So lets run the plan
Al Qaeda plans a terrorist CYBER attack to get back at those drones that kill hundreds in Pakistan.
Osama: "We need to show these decadent capitalist pigs that they cannot use drones to kill our people!"
Mustafah: "Why are you speaking like a cold war clique Osama?"
Osama: "Never mind that, we will hack into Mango's supply computers and place an order for the Chipping Norton branch to receive all *Summer* clothes in the middle of *Winter*!"
Mustafa: "Devilishly clever, when the westeners see the stylish yet unsuitable clothing, they will purchase it and freeze to death!"

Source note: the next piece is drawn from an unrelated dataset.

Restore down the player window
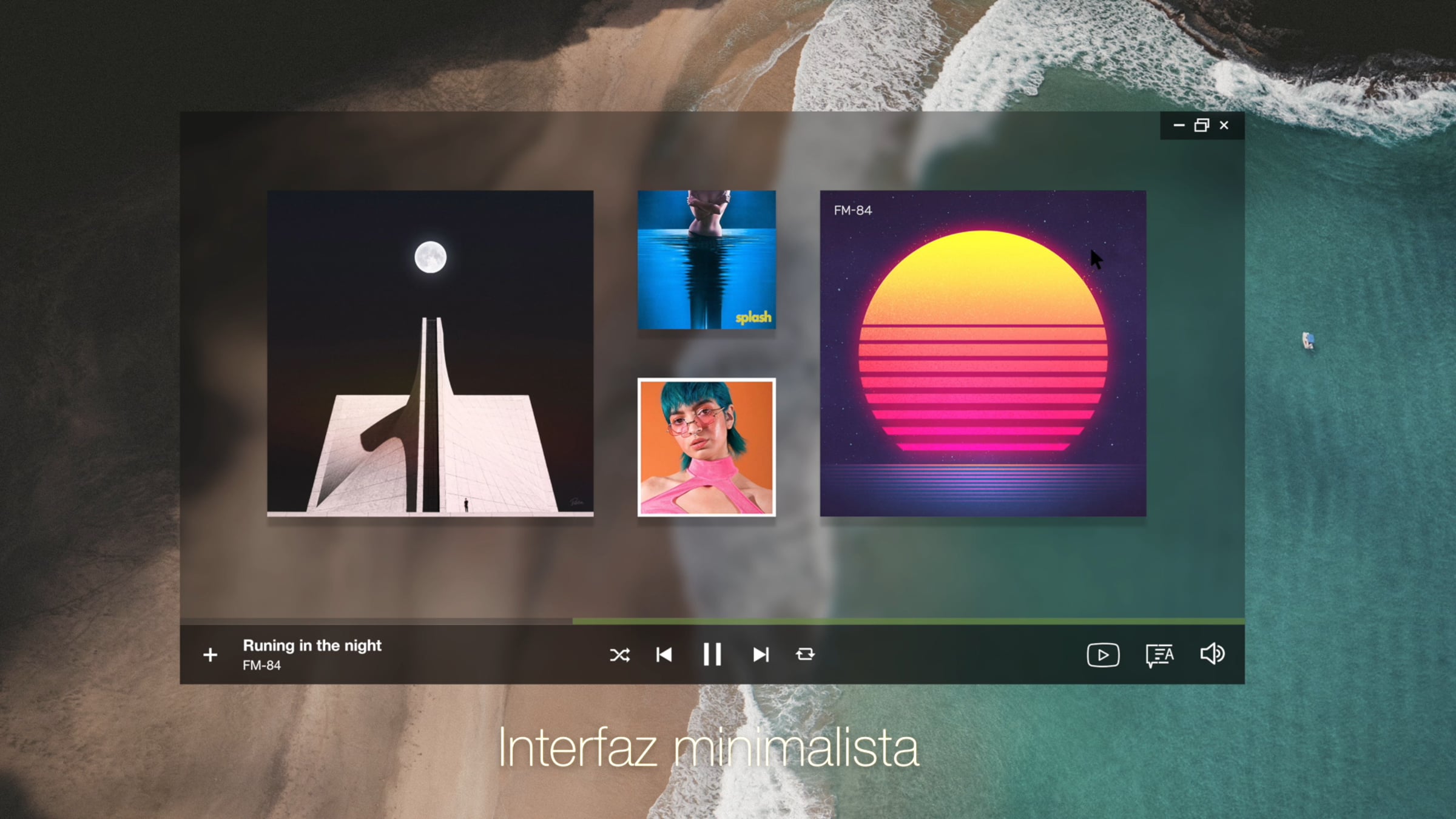 1201,126
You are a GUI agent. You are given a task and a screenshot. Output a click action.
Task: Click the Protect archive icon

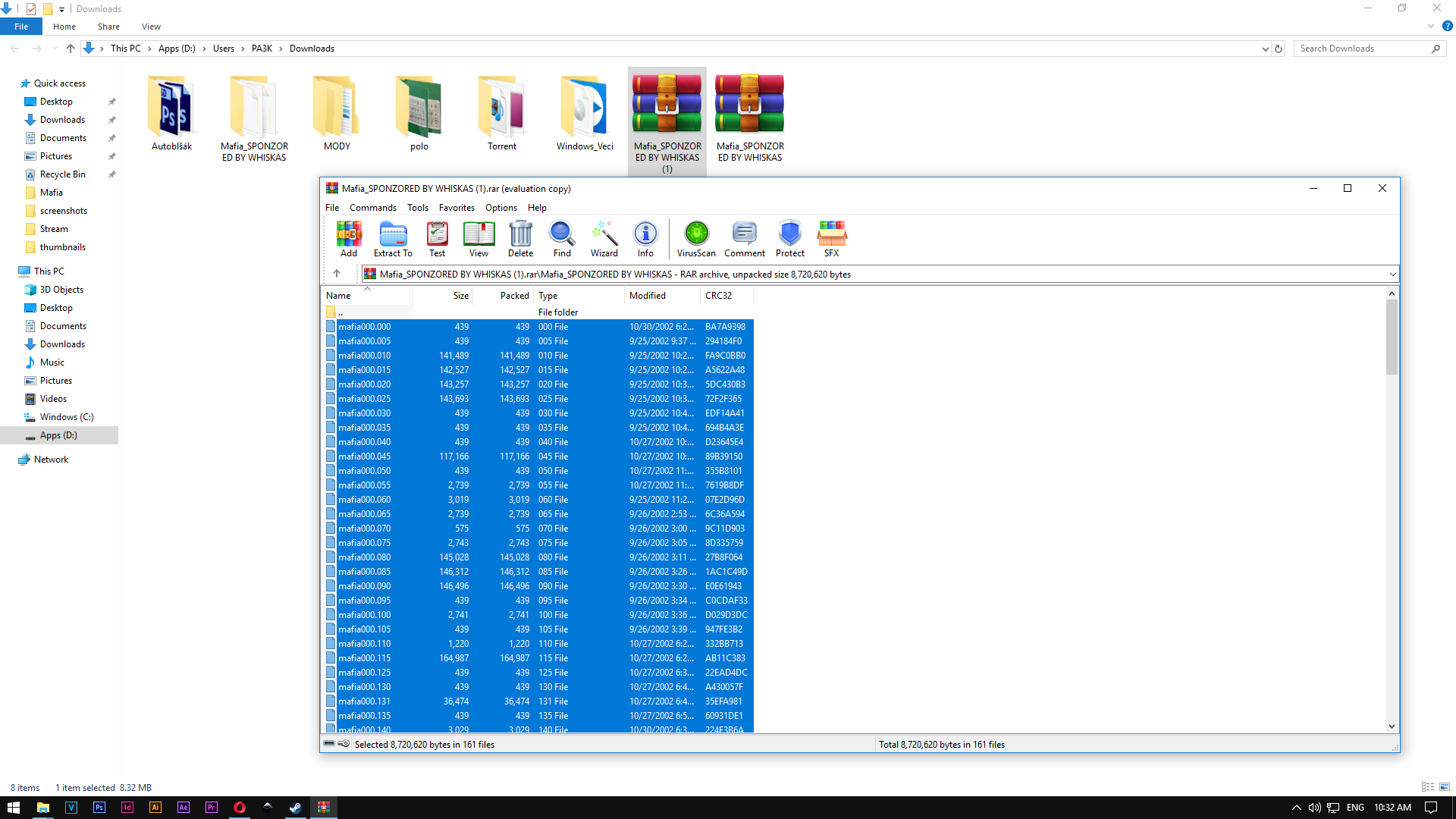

Osama: "Exactly, that will show them".
Meanwhile in GCHQ, ten thousands servers monitoring all communications into and out of the UK notice that a Mango Chipping Norton's Internet is being probed.
Dudly Dooright: "Quick call the Prime Minister, Mango's Chipping Norton Branch is central to the UK economy, we must protect it at all cost or people will die! DIE I SAY! We must send millions of packets or they will never be able to get their order for winter legins through!"
Prime Minister: "But how can you tell it's an attack"
Dudly Dooright: "Because all other internet traffic surfs for porn, BTW, tell Alistair Darling to approve our budget, tell him 'flat chested midgets in leather" think its a good idea..."
Yep, that sounds right, nothing to do with the Internet Mass Surveillance program (IMP), absolutely nothing at all, our High Street stores face the threat of AlQaeda cyber attack and hence we need to protect them from, erm, terrorists thingamibobs. THE THREAT IS REAL!